WILLIAMS-SONOMA, INC.
COMPENSATION COMMITTEE CHARTER
(as amended and restated on March 24, 2016)
PURPOSE
The purpose of the Compensation Committee of the Board of Directors of Williams-Sonoma,
Inc. (the “Company”) is to: (i) assist the Board of Directors in discharging its responsibilities relating
to oversight of the compensation of the Company’s Chief Executive Officer and other executive
officers; (ii) administer the Companys incentive compensation and other equity-based plans (the
“Plans”) and make grants under them; (iii) oversee the Company’s compensation policies, plans, and
benefits programs generally, and (iv) in the case of the Williams-Sonoma, Inc. 401(k) Plan (the
“401(k) Plan”), which is not considered one of the Plans as defined above, the Compensation
Committee’s sole responsibility shall be to amend the 401(k) Plan as provided below.
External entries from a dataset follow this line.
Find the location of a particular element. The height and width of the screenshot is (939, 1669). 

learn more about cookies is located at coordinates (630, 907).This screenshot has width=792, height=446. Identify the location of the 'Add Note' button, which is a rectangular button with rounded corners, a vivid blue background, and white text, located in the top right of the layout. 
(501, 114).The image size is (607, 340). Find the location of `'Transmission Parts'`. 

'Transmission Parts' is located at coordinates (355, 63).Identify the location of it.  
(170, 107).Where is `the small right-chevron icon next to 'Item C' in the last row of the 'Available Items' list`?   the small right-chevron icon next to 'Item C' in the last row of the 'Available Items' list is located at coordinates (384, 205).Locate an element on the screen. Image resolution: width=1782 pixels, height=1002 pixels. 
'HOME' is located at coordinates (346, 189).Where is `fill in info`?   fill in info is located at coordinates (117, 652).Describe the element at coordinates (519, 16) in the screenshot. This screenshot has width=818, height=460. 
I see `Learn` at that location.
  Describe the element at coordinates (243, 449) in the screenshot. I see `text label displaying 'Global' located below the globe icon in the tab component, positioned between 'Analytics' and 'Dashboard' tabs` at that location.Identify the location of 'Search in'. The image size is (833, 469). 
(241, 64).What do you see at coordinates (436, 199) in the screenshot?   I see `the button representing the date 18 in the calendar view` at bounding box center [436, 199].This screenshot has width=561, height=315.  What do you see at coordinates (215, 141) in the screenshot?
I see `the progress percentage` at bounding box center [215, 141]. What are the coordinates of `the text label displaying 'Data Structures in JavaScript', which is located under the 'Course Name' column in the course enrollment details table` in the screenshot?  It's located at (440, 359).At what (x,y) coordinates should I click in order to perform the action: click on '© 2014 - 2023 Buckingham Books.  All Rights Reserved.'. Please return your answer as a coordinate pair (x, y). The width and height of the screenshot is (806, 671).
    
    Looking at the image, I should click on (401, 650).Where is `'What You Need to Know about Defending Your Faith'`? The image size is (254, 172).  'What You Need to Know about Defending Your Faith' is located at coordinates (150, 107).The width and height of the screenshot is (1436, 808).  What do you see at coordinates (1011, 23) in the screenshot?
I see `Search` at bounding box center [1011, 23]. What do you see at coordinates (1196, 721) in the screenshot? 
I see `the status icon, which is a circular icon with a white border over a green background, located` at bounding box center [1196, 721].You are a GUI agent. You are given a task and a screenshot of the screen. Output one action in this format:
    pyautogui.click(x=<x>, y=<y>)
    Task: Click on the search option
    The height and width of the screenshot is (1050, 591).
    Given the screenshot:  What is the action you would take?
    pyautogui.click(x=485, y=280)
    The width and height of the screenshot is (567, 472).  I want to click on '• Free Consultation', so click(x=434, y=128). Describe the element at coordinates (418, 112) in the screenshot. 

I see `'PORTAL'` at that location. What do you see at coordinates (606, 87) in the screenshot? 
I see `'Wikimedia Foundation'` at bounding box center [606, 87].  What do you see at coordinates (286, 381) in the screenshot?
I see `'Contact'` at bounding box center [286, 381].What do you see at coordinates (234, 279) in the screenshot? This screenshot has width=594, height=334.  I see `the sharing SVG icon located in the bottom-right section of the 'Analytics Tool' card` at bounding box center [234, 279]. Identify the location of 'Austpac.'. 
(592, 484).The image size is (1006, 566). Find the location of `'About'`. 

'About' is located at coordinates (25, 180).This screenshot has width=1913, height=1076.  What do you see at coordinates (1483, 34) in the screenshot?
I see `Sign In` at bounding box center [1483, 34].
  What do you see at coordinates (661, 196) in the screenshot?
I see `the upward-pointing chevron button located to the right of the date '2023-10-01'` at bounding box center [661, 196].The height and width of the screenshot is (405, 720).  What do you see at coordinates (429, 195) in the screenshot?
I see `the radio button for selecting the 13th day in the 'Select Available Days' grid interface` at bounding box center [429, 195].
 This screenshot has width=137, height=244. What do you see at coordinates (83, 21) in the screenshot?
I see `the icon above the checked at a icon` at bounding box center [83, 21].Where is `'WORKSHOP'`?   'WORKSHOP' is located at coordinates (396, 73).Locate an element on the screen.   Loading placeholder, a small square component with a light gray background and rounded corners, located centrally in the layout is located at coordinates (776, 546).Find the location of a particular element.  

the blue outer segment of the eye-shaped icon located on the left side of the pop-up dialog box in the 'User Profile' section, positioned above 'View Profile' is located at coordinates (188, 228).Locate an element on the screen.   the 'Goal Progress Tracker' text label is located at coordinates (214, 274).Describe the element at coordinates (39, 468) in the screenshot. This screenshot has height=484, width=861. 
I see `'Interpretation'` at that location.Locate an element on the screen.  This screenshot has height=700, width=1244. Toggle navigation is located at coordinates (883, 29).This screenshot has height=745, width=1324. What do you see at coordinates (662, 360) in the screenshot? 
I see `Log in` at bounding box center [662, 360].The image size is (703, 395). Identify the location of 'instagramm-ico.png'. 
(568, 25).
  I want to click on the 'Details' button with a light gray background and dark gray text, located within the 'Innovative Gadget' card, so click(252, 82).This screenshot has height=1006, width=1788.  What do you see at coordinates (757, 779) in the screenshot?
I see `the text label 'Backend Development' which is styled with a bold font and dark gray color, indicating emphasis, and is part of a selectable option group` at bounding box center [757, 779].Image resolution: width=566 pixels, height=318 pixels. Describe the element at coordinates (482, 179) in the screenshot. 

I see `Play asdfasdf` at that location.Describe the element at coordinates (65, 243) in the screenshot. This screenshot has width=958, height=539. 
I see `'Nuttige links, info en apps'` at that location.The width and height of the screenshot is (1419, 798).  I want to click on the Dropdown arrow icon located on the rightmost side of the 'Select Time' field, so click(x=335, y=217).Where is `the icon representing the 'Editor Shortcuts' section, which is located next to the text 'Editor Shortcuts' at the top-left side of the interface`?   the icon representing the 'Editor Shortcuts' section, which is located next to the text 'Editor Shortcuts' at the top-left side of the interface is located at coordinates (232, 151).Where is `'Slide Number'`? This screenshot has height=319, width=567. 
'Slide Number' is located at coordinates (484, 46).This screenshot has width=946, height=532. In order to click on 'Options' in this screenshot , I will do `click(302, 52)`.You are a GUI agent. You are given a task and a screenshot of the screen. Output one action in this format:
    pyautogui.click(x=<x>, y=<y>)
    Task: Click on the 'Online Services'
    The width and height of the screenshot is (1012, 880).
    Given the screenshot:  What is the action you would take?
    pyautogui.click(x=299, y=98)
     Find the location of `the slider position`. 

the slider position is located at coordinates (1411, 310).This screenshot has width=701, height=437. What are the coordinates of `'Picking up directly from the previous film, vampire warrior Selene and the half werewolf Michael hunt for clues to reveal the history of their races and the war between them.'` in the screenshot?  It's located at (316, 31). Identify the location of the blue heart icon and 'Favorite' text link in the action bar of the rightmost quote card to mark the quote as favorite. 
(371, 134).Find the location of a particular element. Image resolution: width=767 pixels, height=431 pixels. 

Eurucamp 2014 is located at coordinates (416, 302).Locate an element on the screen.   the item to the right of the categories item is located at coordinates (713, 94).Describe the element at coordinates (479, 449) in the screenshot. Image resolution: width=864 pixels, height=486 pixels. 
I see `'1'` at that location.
In addition,
the Compensation Committee will undertake those specific duties and responsibilities listed below
and such other duties as the Board of Directors from time to time prescribes.
COMPOSITION
The Compensation Committee shall consist of not less than two (2) independent members of
the Company’s Board of Directors. The members of the Compensation Committee are appointed by
the Board of Directors upon the recommendation of the Nominations and Corporate Governance
Committee and serve at the discretion of the Board of Directors. The Board of Directors shall
designate one member of the Compensation Committee to serve as the chairperson.
Members of the Compensation Committee must meet the following criteria:
Each member will be an independent director, as defined by: (i) the rules of the New
York Stock Exchange; and (ii) the rules of the Securities and Exchange Commission
(“SEC”).
Each member will be an “Outside Director” as such term is defined with respect to
Section 162(m) of the Internal Revenue Code of 1986, as amended.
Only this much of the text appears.